___ Entries shown
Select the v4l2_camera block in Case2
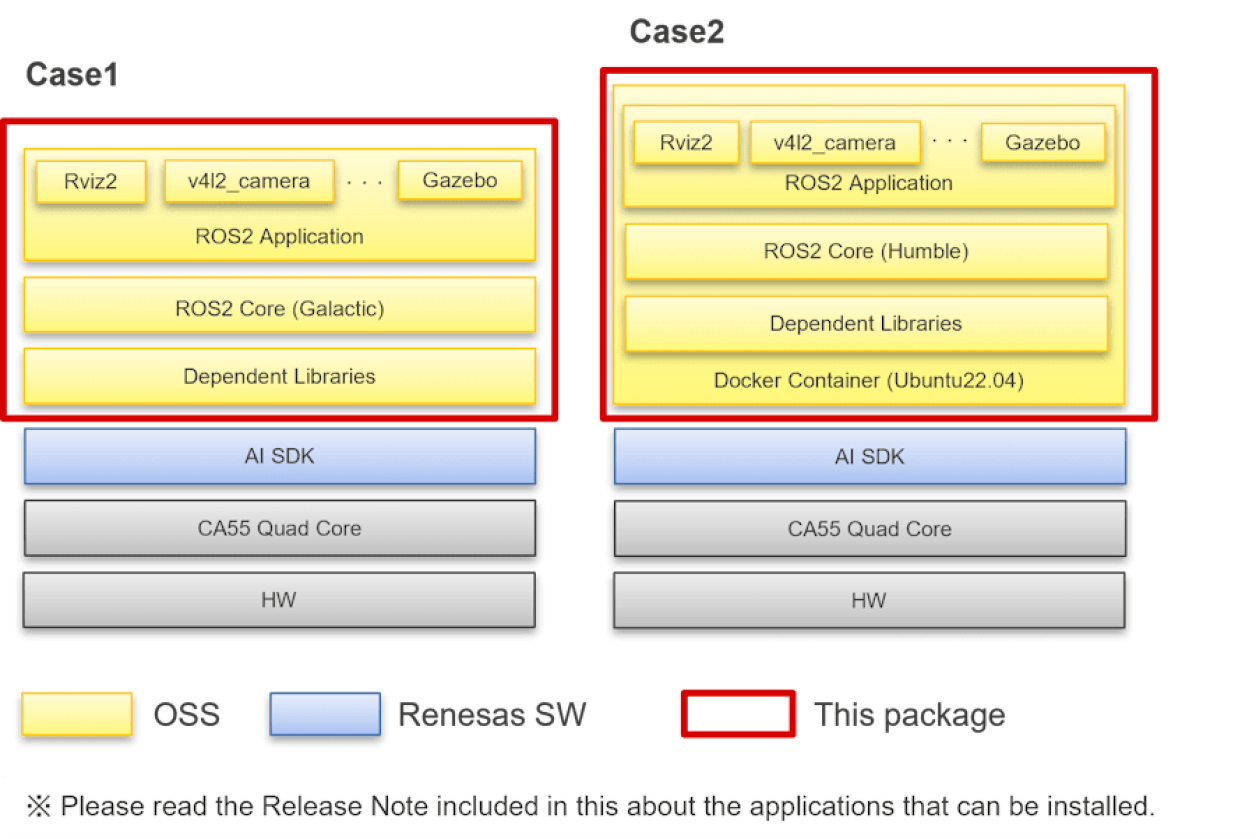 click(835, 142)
______
___ Entries shown
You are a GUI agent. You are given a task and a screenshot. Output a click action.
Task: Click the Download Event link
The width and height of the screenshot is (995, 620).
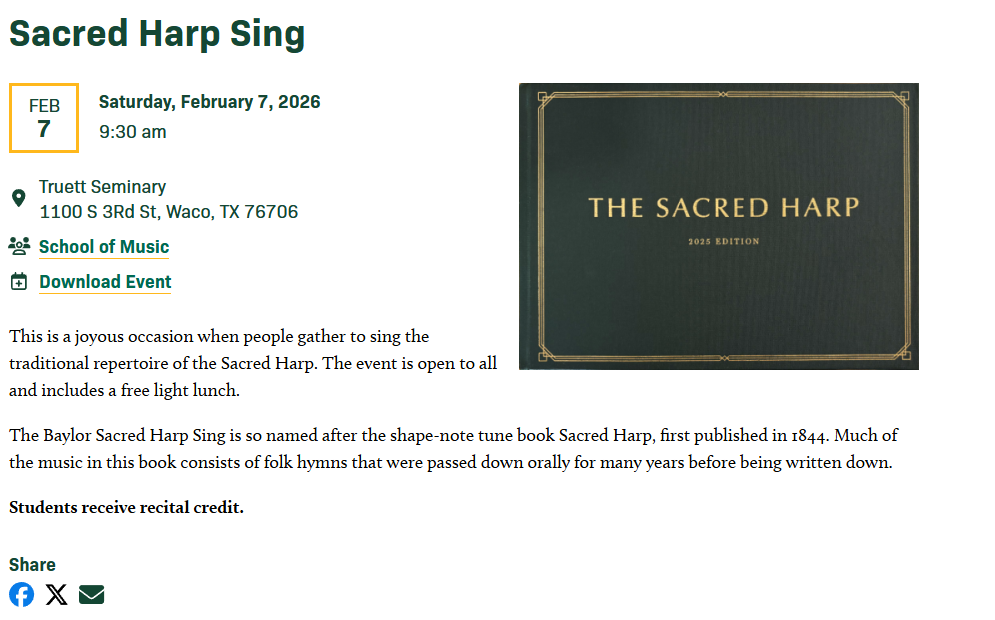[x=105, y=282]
______
Convert everything from the line containing "You are a GUI" down to the line containing "[x=105, y=282]" into a JSON list of strings, one string per line and no blank lines, leaving the pictures out.

[
  "You are a GUI agent. You are given a task and a screenshot. Output a click action.",
  "Task: Click the Download Event link",
  "The width and height of the screenshot is (995, 620).",
  "[x=105, y=282]"
]